Collected data entries
################
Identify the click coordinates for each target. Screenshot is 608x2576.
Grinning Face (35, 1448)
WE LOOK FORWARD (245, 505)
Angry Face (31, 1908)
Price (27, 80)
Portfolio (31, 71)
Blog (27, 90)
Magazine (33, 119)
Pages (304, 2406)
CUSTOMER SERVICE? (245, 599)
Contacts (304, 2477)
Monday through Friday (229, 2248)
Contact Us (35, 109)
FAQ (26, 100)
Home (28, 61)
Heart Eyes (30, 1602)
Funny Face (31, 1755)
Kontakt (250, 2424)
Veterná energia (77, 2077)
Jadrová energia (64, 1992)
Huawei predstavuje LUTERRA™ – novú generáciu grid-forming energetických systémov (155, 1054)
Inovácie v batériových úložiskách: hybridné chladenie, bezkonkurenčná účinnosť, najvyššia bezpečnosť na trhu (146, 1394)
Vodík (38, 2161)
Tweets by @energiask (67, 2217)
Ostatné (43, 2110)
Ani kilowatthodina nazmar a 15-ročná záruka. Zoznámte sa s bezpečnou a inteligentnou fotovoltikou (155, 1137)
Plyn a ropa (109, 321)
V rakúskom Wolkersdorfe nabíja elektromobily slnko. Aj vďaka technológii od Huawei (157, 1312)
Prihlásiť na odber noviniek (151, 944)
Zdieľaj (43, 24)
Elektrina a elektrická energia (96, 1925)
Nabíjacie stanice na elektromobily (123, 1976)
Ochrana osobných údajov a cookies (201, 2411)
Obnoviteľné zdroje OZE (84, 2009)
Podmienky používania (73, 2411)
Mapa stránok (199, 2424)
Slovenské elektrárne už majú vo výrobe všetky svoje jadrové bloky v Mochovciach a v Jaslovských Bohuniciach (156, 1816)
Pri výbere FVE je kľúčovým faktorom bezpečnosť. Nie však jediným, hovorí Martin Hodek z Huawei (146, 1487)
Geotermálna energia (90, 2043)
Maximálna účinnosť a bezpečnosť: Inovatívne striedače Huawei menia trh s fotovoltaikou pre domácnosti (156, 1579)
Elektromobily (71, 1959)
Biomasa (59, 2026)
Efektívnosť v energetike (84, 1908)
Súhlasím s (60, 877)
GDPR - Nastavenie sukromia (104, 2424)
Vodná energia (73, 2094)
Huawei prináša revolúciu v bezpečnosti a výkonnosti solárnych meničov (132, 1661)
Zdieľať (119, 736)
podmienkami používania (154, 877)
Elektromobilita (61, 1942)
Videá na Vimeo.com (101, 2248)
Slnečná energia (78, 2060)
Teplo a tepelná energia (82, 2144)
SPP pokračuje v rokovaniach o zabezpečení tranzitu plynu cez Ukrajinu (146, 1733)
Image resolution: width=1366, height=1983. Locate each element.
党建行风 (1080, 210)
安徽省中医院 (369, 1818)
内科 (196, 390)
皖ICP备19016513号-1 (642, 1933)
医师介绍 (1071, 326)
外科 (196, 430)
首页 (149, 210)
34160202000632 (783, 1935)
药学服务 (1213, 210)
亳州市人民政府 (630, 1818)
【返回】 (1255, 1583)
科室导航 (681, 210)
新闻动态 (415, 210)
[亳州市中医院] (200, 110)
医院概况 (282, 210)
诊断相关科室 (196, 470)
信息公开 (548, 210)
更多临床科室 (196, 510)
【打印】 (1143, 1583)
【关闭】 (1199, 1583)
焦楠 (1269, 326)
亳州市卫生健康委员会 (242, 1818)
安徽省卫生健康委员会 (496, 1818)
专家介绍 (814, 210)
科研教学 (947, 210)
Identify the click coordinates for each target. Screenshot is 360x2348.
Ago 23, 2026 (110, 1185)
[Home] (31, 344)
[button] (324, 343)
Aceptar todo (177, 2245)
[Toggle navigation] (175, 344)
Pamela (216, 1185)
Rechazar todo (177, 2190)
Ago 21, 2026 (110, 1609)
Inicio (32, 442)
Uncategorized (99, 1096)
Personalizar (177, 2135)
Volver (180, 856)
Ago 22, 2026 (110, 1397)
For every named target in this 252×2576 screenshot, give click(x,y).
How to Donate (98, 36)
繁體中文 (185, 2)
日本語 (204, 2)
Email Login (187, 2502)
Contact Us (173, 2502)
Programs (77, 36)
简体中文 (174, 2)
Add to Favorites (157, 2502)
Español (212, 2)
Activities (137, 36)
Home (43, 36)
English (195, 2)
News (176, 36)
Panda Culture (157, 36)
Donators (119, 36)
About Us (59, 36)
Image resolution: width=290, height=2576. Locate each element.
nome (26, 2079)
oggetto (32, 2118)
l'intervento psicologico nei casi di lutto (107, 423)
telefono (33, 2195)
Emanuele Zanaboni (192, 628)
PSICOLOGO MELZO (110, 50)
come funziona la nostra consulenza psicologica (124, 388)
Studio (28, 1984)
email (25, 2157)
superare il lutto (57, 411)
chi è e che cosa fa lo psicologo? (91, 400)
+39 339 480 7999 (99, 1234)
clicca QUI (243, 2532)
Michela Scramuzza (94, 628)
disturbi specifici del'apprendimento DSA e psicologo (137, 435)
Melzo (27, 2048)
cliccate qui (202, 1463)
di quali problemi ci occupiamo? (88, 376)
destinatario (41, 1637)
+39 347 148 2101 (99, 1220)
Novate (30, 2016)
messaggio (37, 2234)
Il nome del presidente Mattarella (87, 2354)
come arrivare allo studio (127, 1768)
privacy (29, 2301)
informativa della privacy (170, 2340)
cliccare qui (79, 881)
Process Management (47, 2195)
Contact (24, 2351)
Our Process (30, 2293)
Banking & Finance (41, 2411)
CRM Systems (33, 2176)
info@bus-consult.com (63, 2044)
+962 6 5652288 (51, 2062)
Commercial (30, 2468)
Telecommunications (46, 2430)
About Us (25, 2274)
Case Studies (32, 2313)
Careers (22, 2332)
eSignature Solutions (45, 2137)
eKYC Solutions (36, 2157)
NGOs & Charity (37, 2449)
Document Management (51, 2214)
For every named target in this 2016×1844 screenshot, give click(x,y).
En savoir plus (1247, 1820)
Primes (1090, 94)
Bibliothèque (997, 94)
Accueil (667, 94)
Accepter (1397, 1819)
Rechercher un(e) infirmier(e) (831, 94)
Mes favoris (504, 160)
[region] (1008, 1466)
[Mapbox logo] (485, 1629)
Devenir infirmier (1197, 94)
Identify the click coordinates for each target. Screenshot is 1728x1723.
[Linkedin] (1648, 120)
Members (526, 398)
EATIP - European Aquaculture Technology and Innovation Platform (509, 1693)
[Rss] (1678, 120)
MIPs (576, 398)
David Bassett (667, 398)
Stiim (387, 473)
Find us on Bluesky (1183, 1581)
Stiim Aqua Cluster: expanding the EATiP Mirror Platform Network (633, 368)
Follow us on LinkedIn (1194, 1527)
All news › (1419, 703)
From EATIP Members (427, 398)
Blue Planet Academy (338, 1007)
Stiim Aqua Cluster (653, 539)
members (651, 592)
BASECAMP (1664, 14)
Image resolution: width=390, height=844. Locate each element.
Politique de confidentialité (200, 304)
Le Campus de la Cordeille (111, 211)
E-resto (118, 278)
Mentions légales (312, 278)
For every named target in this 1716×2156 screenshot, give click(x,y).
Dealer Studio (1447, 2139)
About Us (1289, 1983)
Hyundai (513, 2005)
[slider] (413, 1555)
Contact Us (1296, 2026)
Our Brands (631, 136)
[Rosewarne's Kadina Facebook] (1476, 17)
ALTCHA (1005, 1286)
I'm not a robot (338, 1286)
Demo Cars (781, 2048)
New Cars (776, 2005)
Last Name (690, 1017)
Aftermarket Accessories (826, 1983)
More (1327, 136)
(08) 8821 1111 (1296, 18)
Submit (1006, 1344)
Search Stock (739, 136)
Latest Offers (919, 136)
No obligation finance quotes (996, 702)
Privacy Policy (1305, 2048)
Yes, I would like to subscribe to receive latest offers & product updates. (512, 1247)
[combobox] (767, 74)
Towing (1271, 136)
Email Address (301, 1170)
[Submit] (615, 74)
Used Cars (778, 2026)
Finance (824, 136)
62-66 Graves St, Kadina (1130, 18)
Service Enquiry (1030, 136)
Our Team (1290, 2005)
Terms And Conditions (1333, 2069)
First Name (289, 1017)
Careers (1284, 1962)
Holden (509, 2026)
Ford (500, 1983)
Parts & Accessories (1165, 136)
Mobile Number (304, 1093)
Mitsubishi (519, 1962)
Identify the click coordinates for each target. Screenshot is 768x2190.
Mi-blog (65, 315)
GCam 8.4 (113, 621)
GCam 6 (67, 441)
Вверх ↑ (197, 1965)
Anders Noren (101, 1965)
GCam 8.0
################
YOUR OBJECTIVE: Out of the data above, give again only the lines starting at the one holding "Ago 23, 2026 (110, 1185)" and ending at the one holding "PSICOLOGO MELZO (110, 50)", unchanged.

YOUR RESPONSE:
Ago 23, 2026 (110, 1185)
[Home] (31, 344)
[button] (324, 343)
Aceptar todo (177, 2245)
[Toggle navigation] (175, 344)
Pamela (216, 1185)
Rechazar todo (177, 2190)
Ago 21, 2026 (110, 1609)
Inicio (32, 442)
Uncategorized (99, 1096)
Personalizar (177, 2135)
Volver (180, 856)
Ago 22, 2026 (110, 1397)
For every named target in this 252×2576 screenshot, give click(x,y).
How to Donate (98, 36)
繁體中文 (185, 2)
日本語 (204, 2)
Email Login (187, 2502)
Contact Us (173, 2502)
Programs (77, 36)
简体中文 (174, 2)
Add to Favorites (157, 2502)
Español (212, 2)
Activities (137, 36)
Home (43, 36)
English (195, 2)
News (176, 36)
Panda Culture (157, 36)
Donators (119, 36)
About Us (59, 36)
Image resolution: width=290, height=2576. Locate each element.
nome (26, 2079)
oggetto (32, 2118)
l'intervento psicologico nei casi di lutto (107, 423)
telefono (33, 2195)
Emanuele Zanaboni (192, 628)
PSICOLOGO MELZO (110, 50)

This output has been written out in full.